• [Your goal]:
The answer consists solely of the listing's lines from the first through the line containing "You are a computer-use agent. The width", each reproduced exactly.

• [Data extract]:

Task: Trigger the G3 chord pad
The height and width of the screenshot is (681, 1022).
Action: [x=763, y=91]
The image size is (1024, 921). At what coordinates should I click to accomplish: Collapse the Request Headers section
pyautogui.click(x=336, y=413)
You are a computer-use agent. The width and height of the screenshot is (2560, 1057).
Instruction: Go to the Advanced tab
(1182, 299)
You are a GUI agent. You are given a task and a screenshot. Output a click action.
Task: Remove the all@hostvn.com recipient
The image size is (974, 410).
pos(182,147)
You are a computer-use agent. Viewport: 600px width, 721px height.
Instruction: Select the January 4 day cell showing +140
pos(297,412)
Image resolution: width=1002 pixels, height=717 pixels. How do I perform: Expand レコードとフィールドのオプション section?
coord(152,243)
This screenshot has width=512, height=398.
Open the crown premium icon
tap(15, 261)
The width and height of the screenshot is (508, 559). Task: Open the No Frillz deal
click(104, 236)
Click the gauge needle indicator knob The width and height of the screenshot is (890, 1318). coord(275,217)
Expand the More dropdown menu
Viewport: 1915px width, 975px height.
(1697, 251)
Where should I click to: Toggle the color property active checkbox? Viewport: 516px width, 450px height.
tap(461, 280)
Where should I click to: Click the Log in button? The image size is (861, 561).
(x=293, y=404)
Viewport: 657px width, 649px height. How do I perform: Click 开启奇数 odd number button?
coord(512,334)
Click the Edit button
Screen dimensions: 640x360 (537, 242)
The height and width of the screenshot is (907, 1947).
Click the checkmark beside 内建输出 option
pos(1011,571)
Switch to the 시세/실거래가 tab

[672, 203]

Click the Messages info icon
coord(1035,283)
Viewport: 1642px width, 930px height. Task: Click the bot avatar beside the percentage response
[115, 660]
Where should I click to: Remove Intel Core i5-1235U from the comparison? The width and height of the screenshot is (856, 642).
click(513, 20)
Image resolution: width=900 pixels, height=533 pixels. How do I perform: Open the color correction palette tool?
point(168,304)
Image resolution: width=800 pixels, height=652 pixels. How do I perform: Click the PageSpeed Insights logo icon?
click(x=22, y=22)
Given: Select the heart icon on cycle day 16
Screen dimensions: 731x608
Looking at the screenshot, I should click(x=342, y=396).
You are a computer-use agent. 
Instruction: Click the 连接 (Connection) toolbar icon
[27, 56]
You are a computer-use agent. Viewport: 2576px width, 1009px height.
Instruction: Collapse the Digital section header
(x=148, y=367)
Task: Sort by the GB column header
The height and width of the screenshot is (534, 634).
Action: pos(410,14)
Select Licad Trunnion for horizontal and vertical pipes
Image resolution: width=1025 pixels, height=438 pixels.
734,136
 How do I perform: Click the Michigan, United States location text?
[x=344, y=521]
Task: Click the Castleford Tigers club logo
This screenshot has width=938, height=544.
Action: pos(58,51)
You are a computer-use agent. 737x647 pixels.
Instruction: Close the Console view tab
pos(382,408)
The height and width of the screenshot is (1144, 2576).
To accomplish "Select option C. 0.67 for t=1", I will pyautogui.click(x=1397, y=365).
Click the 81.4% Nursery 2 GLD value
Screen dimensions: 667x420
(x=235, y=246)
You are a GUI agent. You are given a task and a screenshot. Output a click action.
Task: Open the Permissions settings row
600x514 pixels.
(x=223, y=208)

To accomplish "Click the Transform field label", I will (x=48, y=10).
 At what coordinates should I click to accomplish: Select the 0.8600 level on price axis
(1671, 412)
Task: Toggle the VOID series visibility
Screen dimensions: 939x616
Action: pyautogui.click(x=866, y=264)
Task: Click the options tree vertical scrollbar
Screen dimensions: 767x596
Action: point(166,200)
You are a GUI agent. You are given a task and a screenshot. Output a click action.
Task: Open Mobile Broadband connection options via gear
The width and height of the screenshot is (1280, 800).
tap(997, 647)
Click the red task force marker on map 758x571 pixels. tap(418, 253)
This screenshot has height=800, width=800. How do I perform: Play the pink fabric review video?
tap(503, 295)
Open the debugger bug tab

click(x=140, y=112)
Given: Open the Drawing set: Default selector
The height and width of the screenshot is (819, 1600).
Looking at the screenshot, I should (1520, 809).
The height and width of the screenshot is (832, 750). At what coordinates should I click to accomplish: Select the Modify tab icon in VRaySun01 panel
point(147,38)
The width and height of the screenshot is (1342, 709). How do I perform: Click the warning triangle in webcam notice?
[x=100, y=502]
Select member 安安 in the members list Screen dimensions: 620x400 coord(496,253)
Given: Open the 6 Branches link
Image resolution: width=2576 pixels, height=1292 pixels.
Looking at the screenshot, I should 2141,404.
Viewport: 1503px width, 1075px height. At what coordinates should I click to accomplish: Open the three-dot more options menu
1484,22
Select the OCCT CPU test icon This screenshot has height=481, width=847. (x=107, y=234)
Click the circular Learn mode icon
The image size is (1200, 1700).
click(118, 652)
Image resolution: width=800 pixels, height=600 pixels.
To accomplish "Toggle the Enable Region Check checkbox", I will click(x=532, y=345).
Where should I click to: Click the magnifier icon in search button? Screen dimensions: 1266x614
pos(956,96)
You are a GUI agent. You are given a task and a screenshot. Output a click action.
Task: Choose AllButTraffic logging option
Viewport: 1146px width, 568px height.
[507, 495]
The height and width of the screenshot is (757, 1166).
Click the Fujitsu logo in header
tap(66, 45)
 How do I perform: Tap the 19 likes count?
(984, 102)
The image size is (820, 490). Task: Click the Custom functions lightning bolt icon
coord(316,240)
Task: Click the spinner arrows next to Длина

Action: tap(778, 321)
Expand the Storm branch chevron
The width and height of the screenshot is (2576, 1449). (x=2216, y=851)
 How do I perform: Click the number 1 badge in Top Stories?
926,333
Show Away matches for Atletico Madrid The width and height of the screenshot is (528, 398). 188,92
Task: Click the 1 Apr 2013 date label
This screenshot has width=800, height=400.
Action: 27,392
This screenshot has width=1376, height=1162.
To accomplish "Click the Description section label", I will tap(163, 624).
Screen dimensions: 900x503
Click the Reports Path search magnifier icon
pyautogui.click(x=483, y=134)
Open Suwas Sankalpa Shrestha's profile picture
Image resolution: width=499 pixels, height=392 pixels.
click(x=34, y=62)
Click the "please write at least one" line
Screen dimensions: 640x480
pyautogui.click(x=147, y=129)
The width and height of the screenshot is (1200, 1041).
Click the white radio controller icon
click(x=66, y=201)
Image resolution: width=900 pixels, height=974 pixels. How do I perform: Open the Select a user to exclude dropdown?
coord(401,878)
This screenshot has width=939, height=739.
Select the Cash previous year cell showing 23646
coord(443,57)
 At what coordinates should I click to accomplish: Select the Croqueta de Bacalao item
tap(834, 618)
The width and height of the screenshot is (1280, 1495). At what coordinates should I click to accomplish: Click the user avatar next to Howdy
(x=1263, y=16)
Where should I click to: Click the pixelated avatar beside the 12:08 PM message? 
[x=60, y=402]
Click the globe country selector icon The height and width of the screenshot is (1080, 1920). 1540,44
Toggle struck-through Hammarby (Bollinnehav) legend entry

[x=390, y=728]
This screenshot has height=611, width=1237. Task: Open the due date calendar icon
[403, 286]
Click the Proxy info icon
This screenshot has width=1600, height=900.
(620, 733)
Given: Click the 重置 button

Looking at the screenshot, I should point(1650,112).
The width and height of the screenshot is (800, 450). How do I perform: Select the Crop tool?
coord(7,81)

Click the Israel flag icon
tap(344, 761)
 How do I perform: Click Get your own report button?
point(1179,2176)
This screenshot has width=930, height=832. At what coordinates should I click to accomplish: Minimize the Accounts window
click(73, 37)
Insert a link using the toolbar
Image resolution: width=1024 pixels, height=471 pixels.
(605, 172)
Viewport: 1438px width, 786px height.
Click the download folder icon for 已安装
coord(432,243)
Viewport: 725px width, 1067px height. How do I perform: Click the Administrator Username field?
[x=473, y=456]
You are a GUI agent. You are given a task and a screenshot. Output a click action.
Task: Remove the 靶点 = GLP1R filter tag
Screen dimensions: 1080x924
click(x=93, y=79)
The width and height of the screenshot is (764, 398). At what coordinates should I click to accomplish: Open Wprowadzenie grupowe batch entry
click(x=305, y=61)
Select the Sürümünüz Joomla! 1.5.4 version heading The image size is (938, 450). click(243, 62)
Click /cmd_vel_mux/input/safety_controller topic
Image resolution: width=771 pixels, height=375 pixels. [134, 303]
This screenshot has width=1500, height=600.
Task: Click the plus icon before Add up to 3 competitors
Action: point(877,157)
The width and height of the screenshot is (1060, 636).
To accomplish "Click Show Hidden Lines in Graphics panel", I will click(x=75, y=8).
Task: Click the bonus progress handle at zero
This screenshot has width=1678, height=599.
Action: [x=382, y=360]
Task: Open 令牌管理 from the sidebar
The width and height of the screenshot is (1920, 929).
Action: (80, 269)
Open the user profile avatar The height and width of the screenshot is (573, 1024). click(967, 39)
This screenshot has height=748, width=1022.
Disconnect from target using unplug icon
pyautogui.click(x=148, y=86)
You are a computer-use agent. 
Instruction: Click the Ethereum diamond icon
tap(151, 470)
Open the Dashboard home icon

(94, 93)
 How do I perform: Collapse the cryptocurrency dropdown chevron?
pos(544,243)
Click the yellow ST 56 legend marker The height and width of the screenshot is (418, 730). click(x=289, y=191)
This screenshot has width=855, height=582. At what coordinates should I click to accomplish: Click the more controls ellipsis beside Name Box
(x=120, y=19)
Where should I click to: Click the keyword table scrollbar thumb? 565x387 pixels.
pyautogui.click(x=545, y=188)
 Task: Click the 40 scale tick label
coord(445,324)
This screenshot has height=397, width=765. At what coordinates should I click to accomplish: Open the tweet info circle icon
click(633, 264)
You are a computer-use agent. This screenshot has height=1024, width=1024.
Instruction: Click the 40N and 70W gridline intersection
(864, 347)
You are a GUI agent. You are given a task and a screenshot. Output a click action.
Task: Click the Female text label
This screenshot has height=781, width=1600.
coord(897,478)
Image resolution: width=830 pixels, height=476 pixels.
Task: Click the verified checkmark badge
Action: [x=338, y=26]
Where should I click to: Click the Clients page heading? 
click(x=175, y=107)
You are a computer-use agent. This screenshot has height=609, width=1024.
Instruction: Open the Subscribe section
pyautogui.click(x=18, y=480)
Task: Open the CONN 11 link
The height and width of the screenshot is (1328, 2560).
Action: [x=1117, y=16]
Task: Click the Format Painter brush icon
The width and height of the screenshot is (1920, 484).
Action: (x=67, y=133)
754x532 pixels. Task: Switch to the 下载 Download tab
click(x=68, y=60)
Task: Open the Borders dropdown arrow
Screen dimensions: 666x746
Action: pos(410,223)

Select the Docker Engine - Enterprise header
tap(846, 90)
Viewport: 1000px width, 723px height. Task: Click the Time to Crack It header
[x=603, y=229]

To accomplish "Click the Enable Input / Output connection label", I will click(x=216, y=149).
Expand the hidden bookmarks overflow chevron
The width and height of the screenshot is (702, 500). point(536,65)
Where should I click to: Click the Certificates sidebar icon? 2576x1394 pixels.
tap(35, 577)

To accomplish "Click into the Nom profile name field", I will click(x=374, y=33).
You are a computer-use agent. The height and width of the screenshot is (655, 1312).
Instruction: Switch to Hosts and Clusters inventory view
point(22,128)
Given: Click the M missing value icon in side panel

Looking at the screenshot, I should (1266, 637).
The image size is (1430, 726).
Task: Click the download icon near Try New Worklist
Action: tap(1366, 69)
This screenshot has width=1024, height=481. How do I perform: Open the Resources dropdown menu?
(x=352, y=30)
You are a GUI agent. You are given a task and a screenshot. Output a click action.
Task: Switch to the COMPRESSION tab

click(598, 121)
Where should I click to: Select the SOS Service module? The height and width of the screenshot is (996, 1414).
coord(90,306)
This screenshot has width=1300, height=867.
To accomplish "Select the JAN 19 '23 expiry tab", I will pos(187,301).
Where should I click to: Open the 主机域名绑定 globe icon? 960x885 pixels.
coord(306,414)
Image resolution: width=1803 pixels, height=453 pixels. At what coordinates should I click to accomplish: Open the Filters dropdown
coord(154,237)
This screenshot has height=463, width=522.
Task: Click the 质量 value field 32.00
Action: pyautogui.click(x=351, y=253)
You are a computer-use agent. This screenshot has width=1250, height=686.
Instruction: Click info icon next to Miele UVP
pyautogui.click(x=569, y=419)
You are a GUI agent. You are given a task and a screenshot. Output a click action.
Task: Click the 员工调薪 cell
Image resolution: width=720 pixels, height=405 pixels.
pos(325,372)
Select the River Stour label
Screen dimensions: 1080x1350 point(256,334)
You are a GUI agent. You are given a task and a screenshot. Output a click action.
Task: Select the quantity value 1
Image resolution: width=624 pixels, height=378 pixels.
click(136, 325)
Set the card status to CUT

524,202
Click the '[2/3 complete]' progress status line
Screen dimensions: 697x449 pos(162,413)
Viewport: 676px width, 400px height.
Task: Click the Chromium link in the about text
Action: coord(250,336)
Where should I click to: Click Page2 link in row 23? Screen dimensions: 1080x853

• [Output for this exercise]:
Task: Trigger the G3 chord pad
The height and width of the screenshot is (681, 1022).
Action: [x=763, y=91]
The image size is (1024, 921). At what coordinates should I click to accomplish: Collapse the Request Headers section
pyautogui.click(x=336, y=413)
You are a computer-use agent. The width and height of the screenshot is (2560, 1057).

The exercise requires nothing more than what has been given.